Read Trusting Gibson (Last Score Book 2) Online
Authors: K. L. Shandwick
Tags: #Contemporary, #Women's Fiction, #Romance
Again there was nothing. So I just sat talking about my day and how I was doing. Any ol’ shit really, because if I said what I really thinking, I’d probably have finished her off.
Ten minutes in and I was getting desperate, so I went to the CDs again and put “Waiting for Superman” by Daughtry into the CD machine. As it started playing I sat with my forearms resting on my thighs, my legs slightly open, rubbing my hands together as I continued to watch and mentally trying to prepare myself, because my time was almost up.
I figured when the song finished I’d have to stand up and leave and that brought a lump to my throat.
How would I be able to walk away from her?
Fifteen minutes and she hadn’t even looked around at me. Dr. Owen showed up and said to her, “Your guest is leaving now, Chloe, but he’ll come back another day.”
He signaled for me to stand, but I couldn’t move. I had the hardest time complying with that. Shaking slightly, I was desperate to touch her and had to fight against that instinct. How I managed to walk away from her I have no idea, but I barely made it out of the room before I leaned against the wall and pressing my back to it, slumped down to the floor.

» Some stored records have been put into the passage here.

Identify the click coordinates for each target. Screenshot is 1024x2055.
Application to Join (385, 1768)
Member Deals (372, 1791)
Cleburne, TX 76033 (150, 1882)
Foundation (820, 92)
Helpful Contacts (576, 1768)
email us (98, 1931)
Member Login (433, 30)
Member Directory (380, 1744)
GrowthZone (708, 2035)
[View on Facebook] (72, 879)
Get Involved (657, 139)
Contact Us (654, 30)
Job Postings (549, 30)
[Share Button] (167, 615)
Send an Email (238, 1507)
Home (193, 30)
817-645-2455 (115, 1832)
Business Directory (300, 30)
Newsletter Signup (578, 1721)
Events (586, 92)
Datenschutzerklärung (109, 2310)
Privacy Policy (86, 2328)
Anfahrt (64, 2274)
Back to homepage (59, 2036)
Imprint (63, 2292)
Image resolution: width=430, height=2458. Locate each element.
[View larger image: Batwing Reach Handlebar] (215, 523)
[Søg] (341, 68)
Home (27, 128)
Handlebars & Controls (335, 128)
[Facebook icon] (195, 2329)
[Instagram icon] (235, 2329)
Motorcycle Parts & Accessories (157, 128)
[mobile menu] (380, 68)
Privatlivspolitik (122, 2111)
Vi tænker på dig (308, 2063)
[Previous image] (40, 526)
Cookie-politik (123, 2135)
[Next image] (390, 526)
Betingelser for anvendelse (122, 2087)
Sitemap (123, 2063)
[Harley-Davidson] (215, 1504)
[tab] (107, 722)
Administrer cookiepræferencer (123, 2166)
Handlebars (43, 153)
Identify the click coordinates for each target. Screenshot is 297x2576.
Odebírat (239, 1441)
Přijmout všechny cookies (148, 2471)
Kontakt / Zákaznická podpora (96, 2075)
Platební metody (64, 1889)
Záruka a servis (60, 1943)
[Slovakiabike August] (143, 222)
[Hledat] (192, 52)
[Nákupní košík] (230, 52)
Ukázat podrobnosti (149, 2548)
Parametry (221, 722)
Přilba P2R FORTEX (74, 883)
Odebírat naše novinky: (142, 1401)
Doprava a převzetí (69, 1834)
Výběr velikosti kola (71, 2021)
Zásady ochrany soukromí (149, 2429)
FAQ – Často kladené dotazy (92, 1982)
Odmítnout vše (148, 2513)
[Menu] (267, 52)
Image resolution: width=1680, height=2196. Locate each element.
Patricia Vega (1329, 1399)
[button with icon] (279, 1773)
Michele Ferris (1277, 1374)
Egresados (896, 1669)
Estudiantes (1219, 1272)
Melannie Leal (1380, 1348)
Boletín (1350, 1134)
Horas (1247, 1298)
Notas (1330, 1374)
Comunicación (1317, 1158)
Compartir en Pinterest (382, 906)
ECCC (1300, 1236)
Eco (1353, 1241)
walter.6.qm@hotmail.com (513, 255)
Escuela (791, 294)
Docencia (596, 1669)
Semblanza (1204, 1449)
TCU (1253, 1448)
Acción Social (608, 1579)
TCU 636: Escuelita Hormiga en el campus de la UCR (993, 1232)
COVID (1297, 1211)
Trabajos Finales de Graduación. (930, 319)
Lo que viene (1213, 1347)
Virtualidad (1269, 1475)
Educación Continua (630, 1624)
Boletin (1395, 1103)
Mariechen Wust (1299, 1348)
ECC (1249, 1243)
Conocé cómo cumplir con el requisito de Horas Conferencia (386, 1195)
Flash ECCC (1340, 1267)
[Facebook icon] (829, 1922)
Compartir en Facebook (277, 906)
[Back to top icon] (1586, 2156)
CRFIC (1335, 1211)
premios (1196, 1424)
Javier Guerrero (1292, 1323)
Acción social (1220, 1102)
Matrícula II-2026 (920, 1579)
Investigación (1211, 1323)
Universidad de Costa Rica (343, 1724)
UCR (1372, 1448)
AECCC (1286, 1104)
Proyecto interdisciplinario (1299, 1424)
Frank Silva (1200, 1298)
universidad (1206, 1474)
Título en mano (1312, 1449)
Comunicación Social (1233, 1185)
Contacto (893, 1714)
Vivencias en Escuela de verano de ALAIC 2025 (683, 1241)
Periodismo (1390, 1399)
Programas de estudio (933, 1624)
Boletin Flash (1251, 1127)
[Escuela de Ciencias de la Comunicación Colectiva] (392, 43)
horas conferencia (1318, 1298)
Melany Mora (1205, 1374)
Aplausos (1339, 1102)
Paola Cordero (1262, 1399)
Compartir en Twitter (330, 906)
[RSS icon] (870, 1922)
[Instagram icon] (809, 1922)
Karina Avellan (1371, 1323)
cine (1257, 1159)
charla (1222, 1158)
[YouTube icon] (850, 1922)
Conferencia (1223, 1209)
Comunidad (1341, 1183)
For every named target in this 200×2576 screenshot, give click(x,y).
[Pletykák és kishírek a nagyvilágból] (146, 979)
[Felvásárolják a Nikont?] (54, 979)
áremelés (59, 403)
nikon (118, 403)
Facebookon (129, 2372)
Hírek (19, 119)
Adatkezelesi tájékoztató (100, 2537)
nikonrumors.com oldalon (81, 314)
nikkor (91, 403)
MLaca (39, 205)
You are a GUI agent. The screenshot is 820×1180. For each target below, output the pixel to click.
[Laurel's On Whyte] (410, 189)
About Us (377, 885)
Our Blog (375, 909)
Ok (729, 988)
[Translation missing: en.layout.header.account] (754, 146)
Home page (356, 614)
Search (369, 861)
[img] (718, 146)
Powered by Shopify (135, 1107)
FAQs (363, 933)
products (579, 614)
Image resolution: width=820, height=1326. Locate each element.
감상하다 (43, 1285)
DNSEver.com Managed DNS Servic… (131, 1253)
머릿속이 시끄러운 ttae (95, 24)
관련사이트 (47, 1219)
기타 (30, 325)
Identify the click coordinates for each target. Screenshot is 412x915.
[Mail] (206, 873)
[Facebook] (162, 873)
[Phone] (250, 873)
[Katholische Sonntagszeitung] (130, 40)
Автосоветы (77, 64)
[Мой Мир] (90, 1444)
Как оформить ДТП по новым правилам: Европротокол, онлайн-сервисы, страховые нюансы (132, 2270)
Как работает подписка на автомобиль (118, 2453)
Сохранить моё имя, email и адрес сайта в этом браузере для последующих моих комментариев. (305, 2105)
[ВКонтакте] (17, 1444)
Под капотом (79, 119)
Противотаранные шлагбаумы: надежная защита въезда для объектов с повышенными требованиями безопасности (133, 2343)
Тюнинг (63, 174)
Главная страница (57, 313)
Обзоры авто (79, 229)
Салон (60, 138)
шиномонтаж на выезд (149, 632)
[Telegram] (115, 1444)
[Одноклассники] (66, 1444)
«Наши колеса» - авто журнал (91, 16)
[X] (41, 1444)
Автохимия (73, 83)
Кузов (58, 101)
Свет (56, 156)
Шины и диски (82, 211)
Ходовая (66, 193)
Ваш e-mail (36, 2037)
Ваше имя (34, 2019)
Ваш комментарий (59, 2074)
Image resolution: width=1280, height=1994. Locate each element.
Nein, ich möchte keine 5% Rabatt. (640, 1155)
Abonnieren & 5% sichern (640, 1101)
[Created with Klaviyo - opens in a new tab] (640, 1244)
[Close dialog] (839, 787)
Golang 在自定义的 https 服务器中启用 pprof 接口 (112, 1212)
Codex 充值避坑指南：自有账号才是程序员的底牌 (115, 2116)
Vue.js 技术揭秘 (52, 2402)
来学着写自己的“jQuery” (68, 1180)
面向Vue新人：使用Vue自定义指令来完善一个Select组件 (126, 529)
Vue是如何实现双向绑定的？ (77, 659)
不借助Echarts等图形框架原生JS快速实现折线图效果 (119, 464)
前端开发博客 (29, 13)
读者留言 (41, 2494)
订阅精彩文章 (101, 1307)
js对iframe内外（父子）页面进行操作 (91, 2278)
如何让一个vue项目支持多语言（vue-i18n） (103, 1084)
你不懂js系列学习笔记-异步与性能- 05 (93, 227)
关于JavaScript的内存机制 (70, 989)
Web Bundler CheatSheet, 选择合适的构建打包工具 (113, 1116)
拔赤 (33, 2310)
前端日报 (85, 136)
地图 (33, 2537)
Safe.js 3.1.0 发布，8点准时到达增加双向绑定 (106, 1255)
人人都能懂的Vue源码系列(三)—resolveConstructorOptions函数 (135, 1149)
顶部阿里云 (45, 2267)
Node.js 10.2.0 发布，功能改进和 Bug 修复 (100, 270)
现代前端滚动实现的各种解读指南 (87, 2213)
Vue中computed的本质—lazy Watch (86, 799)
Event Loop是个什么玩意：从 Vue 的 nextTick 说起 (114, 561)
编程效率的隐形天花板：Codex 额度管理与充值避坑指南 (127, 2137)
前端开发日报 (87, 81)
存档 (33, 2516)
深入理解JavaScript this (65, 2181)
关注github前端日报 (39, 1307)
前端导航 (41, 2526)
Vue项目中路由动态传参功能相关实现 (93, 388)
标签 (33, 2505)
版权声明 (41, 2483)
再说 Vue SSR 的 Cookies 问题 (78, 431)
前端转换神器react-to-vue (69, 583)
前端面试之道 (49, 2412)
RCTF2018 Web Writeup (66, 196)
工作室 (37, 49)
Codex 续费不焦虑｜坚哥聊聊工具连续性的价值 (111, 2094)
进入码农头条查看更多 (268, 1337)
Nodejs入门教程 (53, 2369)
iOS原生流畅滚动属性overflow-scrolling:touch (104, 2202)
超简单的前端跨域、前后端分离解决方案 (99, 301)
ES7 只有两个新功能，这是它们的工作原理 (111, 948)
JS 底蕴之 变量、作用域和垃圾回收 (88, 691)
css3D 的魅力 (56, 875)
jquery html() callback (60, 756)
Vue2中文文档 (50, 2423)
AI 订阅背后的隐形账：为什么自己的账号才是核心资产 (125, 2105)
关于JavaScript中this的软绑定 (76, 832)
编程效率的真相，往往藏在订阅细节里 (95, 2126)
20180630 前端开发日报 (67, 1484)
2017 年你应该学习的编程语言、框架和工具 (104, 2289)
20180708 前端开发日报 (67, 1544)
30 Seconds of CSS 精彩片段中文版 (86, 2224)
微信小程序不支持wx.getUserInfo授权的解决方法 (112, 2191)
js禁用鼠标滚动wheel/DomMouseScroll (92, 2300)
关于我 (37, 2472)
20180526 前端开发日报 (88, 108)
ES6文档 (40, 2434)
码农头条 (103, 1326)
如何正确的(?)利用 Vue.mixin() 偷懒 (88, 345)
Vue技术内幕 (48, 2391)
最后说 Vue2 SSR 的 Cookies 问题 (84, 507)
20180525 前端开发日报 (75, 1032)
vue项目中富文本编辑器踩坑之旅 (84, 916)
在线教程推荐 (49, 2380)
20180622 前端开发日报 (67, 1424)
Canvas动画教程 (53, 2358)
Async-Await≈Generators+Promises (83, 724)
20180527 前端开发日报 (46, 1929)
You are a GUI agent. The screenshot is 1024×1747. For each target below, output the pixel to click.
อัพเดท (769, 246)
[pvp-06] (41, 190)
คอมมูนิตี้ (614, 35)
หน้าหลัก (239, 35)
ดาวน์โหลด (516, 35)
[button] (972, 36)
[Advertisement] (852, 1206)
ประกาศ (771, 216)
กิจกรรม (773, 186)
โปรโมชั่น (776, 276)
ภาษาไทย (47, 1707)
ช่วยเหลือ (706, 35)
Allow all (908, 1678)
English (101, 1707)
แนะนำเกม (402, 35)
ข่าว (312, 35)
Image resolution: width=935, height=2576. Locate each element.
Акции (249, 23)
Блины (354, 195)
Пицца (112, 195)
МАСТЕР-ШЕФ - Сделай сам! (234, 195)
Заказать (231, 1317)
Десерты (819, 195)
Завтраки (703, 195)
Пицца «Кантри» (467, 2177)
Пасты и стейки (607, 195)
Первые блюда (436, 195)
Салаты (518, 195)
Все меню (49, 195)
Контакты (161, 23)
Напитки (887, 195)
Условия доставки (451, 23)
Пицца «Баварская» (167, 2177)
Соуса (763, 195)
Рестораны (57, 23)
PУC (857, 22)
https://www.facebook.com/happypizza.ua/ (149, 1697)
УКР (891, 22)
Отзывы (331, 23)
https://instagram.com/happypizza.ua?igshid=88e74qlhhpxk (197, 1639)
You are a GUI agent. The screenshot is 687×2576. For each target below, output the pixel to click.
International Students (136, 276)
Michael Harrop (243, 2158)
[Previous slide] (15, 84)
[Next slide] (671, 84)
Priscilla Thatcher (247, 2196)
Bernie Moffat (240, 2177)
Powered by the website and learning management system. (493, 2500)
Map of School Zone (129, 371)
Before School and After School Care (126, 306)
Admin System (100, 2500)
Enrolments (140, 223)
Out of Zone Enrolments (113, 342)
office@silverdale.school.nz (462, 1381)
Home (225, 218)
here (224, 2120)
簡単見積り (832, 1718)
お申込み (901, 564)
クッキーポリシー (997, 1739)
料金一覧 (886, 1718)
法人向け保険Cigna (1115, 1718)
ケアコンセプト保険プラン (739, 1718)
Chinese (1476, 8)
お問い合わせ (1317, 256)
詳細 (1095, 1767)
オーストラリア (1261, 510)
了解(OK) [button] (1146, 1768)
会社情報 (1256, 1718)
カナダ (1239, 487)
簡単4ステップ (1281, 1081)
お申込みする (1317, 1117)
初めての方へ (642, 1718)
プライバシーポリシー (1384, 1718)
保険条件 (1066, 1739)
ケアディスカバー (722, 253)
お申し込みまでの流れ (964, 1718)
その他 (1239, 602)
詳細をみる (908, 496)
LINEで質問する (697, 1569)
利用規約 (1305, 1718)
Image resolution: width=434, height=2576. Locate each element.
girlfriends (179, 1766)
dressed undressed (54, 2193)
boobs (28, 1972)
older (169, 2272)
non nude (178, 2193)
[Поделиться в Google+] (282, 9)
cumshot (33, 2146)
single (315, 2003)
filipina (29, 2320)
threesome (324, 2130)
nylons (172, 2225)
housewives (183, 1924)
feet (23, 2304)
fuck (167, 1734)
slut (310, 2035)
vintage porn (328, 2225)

“Sorry, Gibson. I know that was very tough for you. Come with me, I have something to show you.” I followed him back to his office, feeling crushed. I had expected something to happen, but those kind of things only happened in the movies. This was real life and Chloe’s mental state was fragile. Once again, the doc got his laptop and I sat waiting for the upload. It was CCTV footage of Chloe and me. Chloe to the fore with her hands on her lap, me sitting behind her to the right of the screen. I couldn’t understand why he was playing it back to me. I’d been right there in the room with her and she hadn’t responded.
When he started the video, I wasn’t expecting anything from the debrief but as the first song played Chloe’s fingers flexed and pulsed in time to the music, and stopped when the music stopped. When I told her I loved her she closed her slowly eyes and that squeezed at my heart. But near the end when I played “Waiting for Superman,” silent tears rolled down her cheeks.
I was almost overcome with the emotional turbulence, but I sucked it up. I had been in the same room and thought there was nothing coming back from her, until I saw the footage. I swallowed uneasily and stared at the doc, fighting the turmoil in my head and my heart, because I figured if he saw any weakness in me now, it would slow things down and I definitely didn’t want that to happen.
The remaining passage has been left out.